In recent years, former City Comptroller Scott Stringer and City Councilmember Shahana Hanif, who chairs the Council's immigration committee, publicly called on the city to back the creation of a language bank and co-ops. And last year, the city invested $5 million to support the efforts.
While Afrilingual currently has a small customer base of legal nonprofits, medical groups and others, its main goal is to win a fraction of the city’s growing bill for interpreters and translators — over $35.3 million last year — which mostly goes to private contractors.
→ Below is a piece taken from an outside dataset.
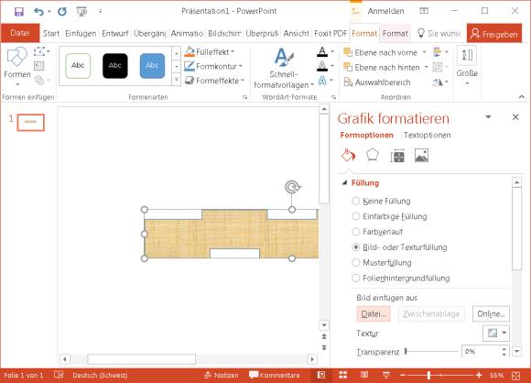Open the Size & Properties icon tab
This screenshot has width=531, height=383.
397,156
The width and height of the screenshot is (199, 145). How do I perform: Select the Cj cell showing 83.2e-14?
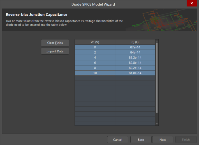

Local Law 6, passed earlier this year, may give the group a leg up. The law requires the city to generate a list of "community-based organizations" that provide language services within the next year, and recommend ways the city can help them more easily win city contracts.
And the group has garnered support from some top city officials. When asked if the city would hire Afrilingual, Manuel Castro, the commissioner of the Mayor's Office of Immigrant Affairs, said, “I’d love to,” adding that as long as the group could scale its capacity, “I don’t see why not.”
“We want to hire from within New York City,” Castro later added.
Local Law 30, passed in 2017, requires city agencies to provide telephonic interpretation in at least 100 different languages and translate key documents into the 10 most commonly spoken foreign languages.
But city agencies still struggle to comply with these rules. And some city officials and advocates say the existing providers are insufficient, leaving many foreign language speakers reliant on help from family members and nonprofits.
Many of Afrilingual’s members spoke of their yearslong anticipation for Thursday’s launch.
“Now the work starts,” said Malado Barro, 59.
Group leaders described their work as opening the doors that will allow less-represented communities to take root and thrive in New York.
“For us, language is not just a tool of communication. It’s like a treasure box,” said Faye. “You have heritage, tradition, culture. Every language is like a special key that can open that box. When you lose one language, you lose the key to open that box.
She added: “Our goal at Afrilingual is to ensure those keys are safe.”